Severe winter storms happen mostly in two periods:  October/November and February/March.  "Winter storms can include sleet, ice storms or freezing rain, heavy snowfall or blizzards.  Blizzards may occur with or without snowfall, and are characterized by low visibility caused by high winds and blowing snow."  There may be extremely low temps and the storms may linger for days.  "Severe winter storms create conditions that disrupt essential regional systems such as public utilities, telecommunications, and transportation routes." This means food and fuel may not get through reliably and there may not be access to medical services.  The report was written before the vast fields of windmills and so far none has been tested by really severe weather.

Tornadoes and Microbursts are phenomena of our ocean of air, must bigger than in most places.    There have been at least six in Pondera County.  We often see the twisters depending from high clouds.  "In June of 1994, a microburst in Conrad caused $5.5 million in damages and a power outage."  They can crash airplanes and have in other places.

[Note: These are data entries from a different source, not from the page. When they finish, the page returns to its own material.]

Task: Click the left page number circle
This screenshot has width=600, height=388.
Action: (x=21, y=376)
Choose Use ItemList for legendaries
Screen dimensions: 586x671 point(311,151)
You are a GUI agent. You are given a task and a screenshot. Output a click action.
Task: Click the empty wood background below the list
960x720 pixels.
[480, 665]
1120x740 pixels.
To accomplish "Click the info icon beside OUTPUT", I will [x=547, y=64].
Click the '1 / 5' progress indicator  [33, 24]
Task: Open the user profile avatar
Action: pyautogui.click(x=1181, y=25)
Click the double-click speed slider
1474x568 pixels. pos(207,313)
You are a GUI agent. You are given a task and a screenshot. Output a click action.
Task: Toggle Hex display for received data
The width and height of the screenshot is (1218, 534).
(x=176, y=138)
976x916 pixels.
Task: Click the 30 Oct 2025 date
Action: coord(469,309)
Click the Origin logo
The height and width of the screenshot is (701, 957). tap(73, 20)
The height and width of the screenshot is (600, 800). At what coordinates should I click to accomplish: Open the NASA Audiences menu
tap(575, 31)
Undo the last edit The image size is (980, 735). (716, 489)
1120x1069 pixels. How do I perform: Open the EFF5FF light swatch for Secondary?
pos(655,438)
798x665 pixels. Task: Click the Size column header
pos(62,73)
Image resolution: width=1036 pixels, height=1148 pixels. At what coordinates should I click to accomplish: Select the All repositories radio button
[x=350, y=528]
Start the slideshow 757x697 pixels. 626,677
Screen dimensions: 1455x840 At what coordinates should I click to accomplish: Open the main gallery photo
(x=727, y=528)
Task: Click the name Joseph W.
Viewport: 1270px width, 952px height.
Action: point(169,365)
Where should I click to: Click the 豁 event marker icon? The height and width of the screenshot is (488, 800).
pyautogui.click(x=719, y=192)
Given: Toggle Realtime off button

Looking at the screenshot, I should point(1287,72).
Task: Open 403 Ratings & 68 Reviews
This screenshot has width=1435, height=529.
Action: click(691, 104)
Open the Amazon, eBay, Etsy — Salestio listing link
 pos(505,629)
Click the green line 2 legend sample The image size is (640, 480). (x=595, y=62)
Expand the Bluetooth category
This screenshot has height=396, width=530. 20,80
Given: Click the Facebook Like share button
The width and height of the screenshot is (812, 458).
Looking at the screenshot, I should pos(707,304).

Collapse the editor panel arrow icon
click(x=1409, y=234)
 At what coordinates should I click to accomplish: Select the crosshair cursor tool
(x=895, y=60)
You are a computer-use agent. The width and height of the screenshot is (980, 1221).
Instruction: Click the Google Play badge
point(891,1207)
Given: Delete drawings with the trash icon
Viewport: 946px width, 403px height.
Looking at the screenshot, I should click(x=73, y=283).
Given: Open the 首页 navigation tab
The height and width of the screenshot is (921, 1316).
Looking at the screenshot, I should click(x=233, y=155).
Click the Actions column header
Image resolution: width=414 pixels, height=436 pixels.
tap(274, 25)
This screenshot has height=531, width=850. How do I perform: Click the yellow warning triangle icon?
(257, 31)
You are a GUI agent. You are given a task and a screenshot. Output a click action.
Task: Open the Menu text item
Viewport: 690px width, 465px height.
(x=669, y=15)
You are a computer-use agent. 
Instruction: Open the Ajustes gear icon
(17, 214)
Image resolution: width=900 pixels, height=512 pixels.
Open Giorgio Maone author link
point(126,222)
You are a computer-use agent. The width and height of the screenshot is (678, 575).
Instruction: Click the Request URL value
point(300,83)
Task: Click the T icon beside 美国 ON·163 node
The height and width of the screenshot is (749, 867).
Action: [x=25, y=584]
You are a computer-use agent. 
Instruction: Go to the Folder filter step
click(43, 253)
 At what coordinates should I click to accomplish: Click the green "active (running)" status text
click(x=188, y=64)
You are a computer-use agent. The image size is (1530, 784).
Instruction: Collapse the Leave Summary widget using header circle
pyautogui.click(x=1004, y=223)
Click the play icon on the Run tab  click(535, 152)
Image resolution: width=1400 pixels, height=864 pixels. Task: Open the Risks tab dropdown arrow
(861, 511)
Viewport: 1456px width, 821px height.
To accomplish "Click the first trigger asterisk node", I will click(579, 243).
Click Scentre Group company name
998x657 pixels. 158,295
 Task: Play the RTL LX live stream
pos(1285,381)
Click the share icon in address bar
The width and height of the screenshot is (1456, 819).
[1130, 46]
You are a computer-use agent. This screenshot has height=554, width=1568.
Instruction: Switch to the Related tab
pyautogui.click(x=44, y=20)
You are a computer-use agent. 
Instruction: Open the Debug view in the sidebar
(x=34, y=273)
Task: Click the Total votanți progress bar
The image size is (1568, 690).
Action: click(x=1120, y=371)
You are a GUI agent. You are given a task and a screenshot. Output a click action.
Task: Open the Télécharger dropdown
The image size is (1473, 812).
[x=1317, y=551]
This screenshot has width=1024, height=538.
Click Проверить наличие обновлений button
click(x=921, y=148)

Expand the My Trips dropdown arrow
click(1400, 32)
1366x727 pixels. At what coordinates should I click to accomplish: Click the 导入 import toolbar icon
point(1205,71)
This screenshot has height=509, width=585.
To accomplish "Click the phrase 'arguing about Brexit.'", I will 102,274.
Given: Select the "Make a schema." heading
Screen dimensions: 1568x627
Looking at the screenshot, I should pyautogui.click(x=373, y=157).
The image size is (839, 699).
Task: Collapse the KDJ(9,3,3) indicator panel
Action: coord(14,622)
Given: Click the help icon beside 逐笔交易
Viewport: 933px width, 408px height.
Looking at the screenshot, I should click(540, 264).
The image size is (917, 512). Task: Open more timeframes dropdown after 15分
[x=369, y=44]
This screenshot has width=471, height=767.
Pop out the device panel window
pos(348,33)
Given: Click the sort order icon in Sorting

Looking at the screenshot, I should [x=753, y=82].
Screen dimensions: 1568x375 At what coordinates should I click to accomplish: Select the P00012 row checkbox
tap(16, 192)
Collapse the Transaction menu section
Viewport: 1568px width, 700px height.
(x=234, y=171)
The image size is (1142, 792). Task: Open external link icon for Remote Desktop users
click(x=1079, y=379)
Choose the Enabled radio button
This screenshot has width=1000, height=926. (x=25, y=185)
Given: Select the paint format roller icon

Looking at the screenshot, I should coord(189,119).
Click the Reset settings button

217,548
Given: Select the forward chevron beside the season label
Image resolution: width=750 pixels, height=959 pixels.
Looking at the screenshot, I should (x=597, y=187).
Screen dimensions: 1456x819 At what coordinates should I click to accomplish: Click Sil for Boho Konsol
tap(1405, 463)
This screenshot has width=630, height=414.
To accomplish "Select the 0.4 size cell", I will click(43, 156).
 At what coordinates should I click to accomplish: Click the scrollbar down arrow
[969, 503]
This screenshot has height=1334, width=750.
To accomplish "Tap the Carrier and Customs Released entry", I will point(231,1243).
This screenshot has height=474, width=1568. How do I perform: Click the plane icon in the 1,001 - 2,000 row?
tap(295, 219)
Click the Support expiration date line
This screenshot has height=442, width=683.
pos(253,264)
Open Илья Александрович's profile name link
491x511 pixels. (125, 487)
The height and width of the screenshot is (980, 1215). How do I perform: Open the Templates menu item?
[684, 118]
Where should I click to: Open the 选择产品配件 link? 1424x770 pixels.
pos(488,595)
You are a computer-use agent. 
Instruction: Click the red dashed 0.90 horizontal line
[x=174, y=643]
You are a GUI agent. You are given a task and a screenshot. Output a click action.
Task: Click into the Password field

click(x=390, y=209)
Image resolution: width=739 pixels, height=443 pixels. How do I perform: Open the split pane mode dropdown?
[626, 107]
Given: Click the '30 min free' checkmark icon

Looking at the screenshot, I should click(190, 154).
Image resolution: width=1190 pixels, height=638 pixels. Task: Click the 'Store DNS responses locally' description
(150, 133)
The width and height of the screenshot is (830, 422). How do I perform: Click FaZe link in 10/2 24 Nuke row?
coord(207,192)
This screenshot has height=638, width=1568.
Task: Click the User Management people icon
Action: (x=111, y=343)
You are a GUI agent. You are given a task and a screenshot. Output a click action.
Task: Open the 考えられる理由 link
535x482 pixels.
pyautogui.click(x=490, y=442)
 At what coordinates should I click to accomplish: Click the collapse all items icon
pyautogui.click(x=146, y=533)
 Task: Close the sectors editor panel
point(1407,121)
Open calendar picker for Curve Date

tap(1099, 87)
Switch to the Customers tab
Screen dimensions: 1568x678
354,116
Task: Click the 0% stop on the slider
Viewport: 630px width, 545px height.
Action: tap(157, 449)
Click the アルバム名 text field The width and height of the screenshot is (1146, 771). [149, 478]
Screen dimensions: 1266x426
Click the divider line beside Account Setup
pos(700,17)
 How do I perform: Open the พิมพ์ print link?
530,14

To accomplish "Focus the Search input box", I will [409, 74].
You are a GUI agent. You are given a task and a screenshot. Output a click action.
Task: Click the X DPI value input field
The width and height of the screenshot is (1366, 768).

Volcanic Ash Fall is a problem because the jet stream passes over us from the West and carries ash from the volcanic eruptions in the active northwest.  In 1980 Mt. St. Helens sent very fine ash over the area.  It damages lungs and overburdens roofs.

Wildfire can erupt on grass or in forests.  Summertime fires in forests envelop the area in smoke.  Historic buildings can be wiped out.  Lightning is frequent in some seasons and the railroad can also spark fires.  So far no fires have gotten into towns.

Windstorms occur more frequently in this place more than any other dangerous natural phenomenon, ripping off roofs and throwing debris against everything.  39 major windstorms have been recorded since 1963.  (and until 2004, when this was written.)  The wind has been recorded at more than 100 mph, which is a hurricane speed and does comparable damage.

We still haven't decided whether our fellow humans are natural disasters and what to do about them.